OPTIONAL (Advanced): We can use Edit>Make Solid to properly merge the pieces together and also control the resolution of the mesh. The default settings may shock you when the preview is generated with a lot of your crisp edges becoming soft and low resolution. By increasing the sliders for Solid Accuracy and Mesh Density you can increase the resolution. Just click the Update button to refresh the preview model. When you’re happy with the detail you can Accept the model – just keep in mind the higher your resolution, the larger the final STL file size! In the Object Browser you will also note that the original model (before using Make Solid) is still available, just hidden from view so you can always go back to this one if you want to change the detail by clicking on the eye symbol.
Step 5: Export and Prepare for 3D Printing
Finally you are ready to use the Export function from the File menu.
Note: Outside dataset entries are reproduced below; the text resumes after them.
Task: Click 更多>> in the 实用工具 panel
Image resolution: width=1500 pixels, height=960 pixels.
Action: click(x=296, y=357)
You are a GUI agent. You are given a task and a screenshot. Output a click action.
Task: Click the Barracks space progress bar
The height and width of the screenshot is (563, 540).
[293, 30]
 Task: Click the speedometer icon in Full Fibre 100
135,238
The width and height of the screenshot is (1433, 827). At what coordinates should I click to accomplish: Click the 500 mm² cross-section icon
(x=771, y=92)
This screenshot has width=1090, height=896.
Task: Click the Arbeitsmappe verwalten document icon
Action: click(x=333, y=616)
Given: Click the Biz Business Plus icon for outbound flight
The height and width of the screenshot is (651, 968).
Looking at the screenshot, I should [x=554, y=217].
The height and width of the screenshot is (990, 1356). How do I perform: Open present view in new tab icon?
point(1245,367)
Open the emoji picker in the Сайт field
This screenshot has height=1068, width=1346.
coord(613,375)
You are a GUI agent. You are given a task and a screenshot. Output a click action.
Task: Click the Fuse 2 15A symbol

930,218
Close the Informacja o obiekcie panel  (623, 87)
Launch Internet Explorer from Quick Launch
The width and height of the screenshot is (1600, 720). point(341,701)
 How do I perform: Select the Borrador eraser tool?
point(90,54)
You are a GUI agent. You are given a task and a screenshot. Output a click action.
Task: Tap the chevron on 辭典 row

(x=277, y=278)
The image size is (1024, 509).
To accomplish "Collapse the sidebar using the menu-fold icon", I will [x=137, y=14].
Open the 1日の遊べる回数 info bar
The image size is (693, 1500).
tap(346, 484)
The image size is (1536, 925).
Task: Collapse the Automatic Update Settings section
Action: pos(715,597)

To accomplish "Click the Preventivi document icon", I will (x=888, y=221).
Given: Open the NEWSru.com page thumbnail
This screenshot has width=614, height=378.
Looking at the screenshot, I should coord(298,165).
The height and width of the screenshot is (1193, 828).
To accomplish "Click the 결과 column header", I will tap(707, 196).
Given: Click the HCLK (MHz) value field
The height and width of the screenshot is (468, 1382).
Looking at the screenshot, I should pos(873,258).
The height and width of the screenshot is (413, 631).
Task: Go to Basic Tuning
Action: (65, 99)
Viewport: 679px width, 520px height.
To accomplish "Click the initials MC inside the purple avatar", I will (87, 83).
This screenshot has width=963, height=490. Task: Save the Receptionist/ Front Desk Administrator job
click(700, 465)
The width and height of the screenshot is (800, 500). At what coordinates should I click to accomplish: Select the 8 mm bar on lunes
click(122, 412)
Make sure you check that the file type is a STL Binary Format, not STL ASCII Format which typically results in a much larger file size. This is the file to 3D print with, which you can see loaded into Cura above. You might also like to save in the native Meshmixer format (.mix) in case you want to come back and keep working on this file later – remember STL files are very dumb meshes so if you open your exported STL, you won’t have the same options to keep working on it.
That’s it, customizing your 3D print in only 5 simple steps with free software. With only days before Christmas, there’s still plenty of time to get printing!